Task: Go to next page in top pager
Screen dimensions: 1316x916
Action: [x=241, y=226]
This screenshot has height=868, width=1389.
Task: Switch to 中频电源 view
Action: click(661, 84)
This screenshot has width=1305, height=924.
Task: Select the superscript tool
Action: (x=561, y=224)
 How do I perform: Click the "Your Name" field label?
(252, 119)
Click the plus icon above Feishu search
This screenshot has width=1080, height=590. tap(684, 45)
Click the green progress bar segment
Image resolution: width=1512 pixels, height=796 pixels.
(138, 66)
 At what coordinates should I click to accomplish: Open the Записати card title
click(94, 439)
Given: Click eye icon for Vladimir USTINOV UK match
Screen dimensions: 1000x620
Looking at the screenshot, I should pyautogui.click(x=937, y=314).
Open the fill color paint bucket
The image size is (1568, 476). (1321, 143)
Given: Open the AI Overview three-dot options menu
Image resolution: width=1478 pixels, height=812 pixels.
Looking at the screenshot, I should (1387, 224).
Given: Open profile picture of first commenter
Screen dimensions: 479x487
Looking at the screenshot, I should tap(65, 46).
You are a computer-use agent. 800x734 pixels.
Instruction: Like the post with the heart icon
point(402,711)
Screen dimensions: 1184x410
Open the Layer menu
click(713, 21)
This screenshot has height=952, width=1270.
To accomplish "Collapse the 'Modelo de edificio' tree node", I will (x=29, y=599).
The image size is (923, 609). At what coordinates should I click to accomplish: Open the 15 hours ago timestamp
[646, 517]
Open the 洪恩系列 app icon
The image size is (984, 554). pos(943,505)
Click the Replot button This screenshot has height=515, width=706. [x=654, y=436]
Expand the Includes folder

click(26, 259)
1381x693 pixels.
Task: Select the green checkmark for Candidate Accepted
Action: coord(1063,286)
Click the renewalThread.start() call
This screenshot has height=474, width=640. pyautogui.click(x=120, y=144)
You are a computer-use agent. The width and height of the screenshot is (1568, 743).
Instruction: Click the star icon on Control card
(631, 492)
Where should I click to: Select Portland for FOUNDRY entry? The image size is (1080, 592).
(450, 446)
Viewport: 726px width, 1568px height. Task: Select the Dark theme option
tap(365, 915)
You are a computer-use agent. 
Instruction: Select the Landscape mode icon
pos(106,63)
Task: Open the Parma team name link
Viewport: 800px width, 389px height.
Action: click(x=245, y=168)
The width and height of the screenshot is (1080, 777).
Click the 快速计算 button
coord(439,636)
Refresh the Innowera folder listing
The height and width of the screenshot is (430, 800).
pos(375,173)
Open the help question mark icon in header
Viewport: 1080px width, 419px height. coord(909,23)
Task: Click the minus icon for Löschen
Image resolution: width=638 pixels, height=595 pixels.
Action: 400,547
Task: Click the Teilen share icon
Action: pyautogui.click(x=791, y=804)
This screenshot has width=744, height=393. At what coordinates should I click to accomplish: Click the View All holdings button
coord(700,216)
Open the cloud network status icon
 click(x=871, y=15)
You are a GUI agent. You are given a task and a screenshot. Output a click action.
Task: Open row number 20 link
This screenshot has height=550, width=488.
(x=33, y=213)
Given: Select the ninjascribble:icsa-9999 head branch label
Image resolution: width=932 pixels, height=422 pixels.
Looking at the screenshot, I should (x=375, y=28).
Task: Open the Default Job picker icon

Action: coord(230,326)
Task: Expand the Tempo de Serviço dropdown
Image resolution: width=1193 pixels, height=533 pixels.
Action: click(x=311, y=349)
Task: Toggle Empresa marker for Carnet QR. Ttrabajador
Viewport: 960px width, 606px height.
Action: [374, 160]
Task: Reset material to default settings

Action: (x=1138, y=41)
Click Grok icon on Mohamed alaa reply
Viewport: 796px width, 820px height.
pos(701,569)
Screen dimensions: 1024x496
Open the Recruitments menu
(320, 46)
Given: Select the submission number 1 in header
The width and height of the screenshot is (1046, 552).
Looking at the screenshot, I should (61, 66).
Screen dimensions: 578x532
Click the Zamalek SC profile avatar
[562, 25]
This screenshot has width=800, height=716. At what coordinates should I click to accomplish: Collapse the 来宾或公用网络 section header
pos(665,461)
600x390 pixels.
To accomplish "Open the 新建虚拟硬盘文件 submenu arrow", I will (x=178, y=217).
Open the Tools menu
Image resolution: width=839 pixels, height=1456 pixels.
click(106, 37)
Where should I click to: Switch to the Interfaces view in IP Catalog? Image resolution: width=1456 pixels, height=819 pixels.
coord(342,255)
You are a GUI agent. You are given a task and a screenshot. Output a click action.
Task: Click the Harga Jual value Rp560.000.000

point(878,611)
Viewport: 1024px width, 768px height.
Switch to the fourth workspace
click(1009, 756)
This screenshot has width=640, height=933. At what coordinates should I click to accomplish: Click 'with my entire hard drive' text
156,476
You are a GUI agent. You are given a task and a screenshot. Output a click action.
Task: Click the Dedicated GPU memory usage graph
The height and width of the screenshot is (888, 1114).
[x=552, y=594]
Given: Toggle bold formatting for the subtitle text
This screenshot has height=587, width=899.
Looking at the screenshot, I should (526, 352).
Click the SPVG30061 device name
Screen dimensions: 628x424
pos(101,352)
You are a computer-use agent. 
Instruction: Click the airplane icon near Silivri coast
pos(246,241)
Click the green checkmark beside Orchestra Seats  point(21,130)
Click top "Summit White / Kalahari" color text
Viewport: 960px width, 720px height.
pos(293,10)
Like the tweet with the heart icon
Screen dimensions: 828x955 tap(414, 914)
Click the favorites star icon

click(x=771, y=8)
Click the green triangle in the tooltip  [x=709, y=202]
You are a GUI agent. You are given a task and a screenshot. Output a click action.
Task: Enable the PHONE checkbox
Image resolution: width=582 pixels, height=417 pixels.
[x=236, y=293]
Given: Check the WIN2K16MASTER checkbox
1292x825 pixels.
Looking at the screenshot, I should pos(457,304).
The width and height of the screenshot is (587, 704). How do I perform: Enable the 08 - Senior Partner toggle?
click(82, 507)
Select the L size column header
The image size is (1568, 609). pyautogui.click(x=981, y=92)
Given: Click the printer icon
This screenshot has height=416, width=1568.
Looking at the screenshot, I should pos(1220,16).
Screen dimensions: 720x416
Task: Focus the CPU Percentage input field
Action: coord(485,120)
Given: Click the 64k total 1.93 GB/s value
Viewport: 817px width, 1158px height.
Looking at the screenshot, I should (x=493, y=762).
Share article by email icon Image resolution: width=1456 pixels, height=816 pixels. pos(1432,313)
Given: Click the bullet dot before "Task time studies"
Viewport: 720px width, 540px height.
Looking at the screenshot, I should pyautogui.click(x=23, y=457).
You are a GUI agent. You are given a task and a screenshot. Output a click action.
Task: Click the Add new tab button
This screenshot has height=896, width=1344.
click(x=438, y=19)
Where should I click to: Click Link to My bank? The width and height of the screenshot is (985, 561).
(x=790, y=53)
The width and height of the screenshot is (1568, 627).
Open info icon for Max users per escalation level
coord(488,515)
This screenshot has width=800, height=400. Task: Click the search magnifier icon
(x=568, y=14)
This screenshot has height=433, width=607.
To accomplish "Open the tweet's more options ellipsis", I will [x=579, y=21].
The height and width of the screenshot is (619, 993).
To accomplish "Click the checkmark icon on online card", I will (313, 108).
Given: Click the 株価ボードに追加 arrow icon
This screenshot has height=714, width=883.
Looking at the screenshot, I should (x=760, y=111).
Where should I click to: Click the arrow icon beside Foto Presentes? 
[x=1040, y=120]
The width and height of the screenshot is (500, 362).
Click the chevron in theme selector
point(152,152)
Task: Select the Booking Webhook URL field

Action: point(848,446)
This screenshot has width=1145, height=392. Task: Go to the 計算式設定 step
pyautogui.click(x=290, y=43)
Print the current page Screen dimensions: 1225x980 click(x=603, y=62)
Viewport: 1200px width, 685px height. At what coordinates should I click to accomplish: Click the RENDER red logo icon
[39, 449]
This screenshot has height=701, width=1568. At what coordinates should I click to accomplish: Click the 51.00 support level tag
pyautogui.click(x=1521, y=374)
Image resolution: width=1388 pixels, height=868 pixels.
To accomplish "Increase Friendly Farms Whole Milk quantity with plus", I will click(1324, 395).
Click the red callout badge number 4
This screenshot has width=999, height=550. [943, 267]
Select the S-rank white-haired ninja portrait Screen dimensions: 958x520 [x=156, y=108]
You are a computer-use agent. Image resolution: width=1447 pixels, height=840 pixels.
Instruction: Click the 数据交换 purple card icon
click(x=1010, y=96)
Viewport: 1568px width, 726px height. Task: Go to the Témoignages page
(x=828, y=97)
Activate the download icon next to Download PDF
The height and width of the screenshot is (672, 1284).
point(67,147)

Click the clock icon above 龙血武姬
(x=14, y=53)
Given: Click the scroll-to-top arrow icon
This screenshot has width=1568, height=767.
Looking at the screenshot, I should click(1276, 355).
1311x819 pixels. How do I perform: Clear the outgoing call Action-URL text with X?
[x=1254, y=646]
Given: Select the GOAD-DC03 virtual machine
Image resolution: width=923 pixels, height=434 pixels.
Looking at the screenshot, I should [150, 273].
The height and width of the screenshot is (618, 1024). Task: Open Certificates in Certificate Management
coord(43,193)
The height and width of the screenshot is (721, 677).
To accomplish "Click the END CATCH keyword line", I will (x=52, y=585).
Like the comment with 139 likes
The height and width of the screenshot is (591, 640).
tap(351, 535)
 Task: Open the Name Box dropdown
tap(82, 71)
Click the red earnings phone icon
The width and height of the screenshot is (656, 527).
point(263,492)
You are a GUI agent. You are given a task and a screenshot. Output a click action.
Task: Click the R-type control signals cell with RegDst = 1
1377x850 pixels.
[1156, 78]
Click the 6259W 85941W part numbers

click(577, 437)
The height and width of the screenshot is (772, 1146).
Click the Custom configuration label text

---+---

● **TASK INSTRUCTIONS**: Scan the listing above for the line that has "Open the help question mark icon in header", then copy exactly from that line through the line that has "Given: Select the ninjascribble:icsa-9999".

● **EXPECTED ANSWER**:
Open the help question mark icon in header
Viewport: 1080px width, 419px height. coord(909,23)
Task: Click the minus icon for Löschen
Image resolution: width=638 pixels, height=595 pixels.
Action: 400,547
Task: Click the Teilen share icon
Action: pyautogui.click(x=791, y=804)
This screenshot has width=744, height=393. At what coordinates should I click to accomplish: Click the View All holdings button
coord(700,216)
Open the cloud network status icon
 click(x=871, y=15)
You are a GUI agent. You are given a task and a screenshot. Output a click action.
Task: Open row number 20 link
This screenshot has height=550, width=488.
(x=33, y=213)
Given: Select the ninjascribble:icsa-9999 head branch label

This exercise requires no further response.